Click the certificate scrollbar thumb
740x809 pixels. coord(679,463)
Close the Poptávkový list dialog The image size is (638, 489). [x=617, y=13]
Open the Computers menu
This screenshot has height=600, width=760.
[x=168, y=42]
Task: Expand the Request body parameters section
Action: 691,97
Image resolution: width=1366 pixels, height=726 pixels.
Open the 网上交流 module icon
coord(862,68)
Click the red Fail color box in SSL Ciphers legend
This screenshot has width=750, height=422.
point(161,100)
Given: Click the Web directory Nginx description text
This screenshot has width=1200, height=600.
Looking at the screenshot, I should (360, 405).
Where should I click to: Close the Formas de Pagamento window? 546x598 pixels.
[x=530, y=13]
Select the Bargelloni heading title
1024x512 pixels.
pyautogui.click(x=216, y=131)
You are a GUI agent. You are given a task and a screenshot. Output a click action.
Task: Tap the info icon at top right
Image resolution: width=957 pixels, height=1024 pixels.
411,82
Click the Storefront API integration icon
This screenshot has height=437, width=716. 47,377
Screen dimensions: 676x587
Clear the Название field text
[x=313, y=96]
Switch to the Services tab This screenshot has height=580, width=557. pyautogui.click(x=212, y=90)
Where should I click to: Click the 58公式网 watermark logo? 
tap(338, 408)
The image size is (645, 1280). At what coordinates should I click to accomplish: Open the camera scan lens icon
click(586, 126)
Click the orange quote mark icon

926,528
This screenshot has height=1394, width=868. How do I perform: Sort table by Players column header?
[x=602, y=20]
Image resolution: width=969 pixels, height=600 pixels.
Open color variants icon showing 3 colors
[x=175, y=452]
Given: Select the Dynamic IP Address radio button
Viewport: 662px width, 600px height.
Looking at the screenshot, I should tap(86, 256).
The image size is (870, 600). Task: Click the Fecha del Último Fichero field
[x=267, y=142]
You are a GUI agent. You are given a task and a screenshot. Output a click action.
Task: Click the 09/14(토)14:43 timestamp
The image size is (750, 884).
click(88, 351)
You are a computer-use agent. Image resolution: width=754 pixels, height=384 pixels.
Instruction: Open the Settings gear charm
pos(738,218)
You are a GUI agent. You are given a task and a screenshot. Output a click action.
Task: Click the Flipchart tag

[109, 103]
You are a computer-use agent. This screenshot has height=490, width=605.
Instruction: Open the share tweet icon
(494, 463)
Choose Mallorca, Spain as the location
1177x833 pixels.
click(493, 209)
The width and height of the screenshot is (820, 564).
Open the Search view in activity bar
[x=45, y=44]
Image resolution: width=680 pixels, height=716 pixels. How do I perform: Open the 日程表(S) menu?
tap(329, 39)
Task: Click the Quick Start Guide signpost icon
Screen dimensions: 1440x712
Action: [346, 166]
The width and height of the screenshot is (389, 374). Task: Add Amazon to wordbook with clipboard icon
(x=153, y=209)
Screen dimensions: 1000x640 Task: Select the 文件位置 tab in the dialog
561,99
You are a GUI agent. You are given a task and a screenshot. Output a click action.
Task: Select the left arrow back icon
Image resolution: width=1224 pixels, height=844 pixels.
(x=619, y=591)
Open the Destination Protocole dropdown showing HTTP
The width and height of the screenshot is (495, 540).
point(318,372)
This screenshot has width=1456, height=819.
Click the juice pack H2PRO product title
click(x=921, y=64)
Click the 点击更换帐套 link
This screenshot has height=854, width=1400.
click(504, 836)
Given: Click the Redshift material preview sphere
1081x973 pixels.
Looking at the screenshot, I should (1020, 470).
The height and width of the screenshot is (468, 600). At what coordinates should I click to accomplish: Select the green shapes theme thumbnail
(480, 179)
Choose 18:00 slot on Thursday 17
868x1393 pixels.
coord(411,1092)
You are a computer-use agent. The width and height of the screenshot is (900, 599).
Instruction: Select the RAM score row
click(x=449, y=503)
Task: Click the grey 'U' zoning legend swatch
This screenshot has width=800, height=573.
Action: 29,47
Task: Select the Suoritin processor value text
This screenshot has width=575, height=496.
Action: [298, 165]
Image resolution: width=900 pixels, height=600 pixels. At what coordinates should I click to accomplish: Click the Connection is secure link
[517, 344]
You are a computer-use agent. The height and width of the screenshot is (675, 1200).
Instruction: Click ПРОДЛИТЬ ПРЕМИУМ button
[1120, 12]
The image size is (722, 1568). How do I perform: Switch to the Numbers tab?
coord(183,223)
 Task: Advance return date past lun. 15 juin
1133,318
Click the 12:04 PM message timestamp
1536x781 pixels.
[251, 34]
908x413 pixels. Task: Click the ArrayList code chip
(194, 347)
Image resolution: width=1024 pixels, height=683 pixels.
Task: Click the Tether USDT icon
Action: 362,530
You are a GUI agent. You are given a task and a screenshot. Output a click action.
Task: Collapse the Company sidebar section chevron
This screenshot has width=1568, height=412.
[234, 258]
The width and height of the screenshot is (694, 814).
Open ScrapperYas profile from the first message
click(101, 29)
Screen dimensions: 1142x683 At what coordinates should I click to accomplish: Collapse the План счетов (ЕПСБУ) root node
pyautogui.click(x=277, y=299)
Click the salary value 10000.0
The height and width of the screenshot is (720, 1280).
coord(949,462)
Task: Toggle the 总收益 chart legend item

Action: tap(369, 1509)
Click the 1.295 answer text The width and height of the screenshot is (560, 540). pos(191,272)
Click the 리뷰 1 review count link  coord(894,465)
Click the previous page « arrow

━━━━━━━━━━━━━━━━━━━━

Problem: Each line above should be copied exactly, with no line missing.

Answer space:
Click the certificate scrollbar thumb
740x809 pixels. coord(679,463)
Close the Poptávkový list dialog The image size is (638, 489). [x=617, y=13]
Open the Computers menu
This screenshot has height=600, width=760.
[x=168, y=42]
Task: Expand the Request body parameters section
Action: 691,97
Image resolution: width=1366 pixels, height=726 pixels.
Open the 网上交流 module icon
coord(862,68)
Click the red Fail color box in SSL Ciphers legend
This screenshot has width=750, height=422.
point(161,100)
Given: Click the Web directory Nginx description text
This screenshot has width=1200, height=600.
Looking at the screenshot, I should (360, 405).
Where should I click to: Close the Formas de Pagamento window? 546x598 pixels.
[x=530, y=13]
Select the Bargelloni heading title
1024x512 pixels.
pyautogui.click(x=216, y=131)
You are a GUI agent. You are given a task and a screenshot. Output a click action.
Task: Tap the info icon at top right
Image resolution: width=957 pixels, height=1024 pixels.
411,82
Click the Storefront API integration icon
This screenshot has height=437, width=716. 47,377
Screen dimensions: 676x587
Clear the Название field text
[x=313, y=96]
Switch to the Services tab This screenshot has height=580, width=557. pyautogui.click(x=212, y=90)
Where should I click to: Click the 58公式网 watermark logo? 
tap(338, 408)
The image size is (645, 1280). At what coordinates should I click to accomplish: Open the camera scan lens icon
click(586, 126)
Click the orange quote mark icon

926,528
This screenshot has height=1394, width=868. How do I perform: Sort table by Players column header?
[x=602, y=20]
Image resolution: width=969 pixels, height=600 pixels.
Open color variants icon showing 3 colors
[x=175, y=452]
Given: Select the Dynamic IP Address radio button
Viewport: 662px width, 600px height.
Looking at the screenshot, I should tap(86, 256).
The image size is (870, 600). Task: Click the Fecha del Último Fichero field
[x=267, y=142]
You are a GUI agent. You are given a task and a screenshot. Output a click action.
Task: Click the 09/14(토)14:43 timestamp
The image size is (750, 884).
click(88, 351)
You are a computer-use agent. Image resolution: width=754 pixels, height=384 pixels.
Instruction: Open the Settings gear charm
pos(738,218)
You are a GUI agent. You are given a task and a screenshot. Output a click action.
Task: Click the Flipchart tag

[109, 103]
You are a computer-use agent. This screenshot has height=490, width=605.
Instruction: Open the share tweet icon
(494, 463)
Choose Mallorca, Spain as the location
1177x833 pixels.
click(493, 209)
The width and height of the screenshot is (820, 564).
Open the Search view in activity bar
[x=45, y=44]
Image resolution: width=680 pixels, height=716 pixels. How do I perform: Open the 日程表(S) menu?
tap(329, 39)
Task: Click the Quick Start Guide signpost icon
Screen dimensions: 1440x712
Action: [346, 166]
The width and height of the screenshot is (389, 374). Task: Add Amazon to wordbook with clipboard icon
(x=153, y=209)
Screen dimensions: 1000x640 Task: Select the 文件位置 tab in the dialog
561,99
You are a GUI agent. You are given a task and a screenshot. Output a click action.
Task: Select the left arrow back icon
Image resolution: width=1224 pixels, height=844 pixels.
(x=619, y=591)
Open the Destination Protocole dropdown showing HTTP
The width and height of the screenshot is (495, 540).
point(318,372)
This screenshot has width=1456, height=819.
Click the juice pack H2PRO product title
click(x=921, y=64)
Click the 点击更换帐套 link
This screenshot has height=854, width=1400.
click(504, 836)
Given: Click the Redshift material preview sphere
1081x973 pixels.
Looking at the screenshot, I should (1020, 470).
The height and width of the screenshot is (468, 600). At what coordinates should I click to accomplish: Select the green shapes theme thumbnail
(480, 179)
Choose 18:00 slot on Thursday 17
868x1393 pixels.
coord(411,1092)
You are a computer-use agent. The width and height of the screenshot is (900, 599).
Instruction: Select the RAM score row
click(x=449, y=503)
Task: Click the grey 'U' zoning legend swatch
This screenshot has width=800, height=573.
Action: 29,47
Task: Select the Suoritin processor value text
This screenshot has width=575, height=496.
Action: [298, 165]
Image resolution: width=900 pixels, height=600 pixels. At what coordinates should I click to accomplish: Click the Connection is secure link
[517, 344]
You are a computer-use agent. The height and width of the screenshot is (675, 1200).
Instruction: Click ПРОДЛИТЬ ПРЕМИУМ button
[1120, 12]
The image size is (722, 1568). How do I perform: Switch to the Numbers tab?
coord(183,223)
 Task: Advance return date past lun. 15 juin
1133,318
Click the 12:04 PM message timestamp
1536x781 pixels.
[251, 34]
908x413 pixels. Task: Click the ArrayList code chip
(194, 347)
Image resolution: width=1024 pixels, height=683 pixels.
Task: Click the Tether USDT icon
Action: 362,530
You are a GUI agent. You are given a task and a screenshot. Output a click action.
Task: Collapse the Company sidebar section chevron
This screenshot has width=1568, height=412.
[234, 258]
The width and height of the screenshot is (694, 814).
Open ScrapperYas profile from the first message
click(101, 29)
Screen dimensions: 1142x683 At what coordinates should I click to accomplish: Collapse the План счетов (ЕПСБУ) root node
pyautogui.click(x=277, y=299)
Click the salary value 10000.0
The height and width of the screenshot is (720, 1280).
coord(949,462)
Task: Toggle the 总收益 chart legend item

Action: tap(369, 1509)
Click the 1.295 answer text The width and height of the screenshot is (560, 540). pos(191,272)
Click the 리뷰 1 review count link  coord(894,465)
Click the previous page « arrow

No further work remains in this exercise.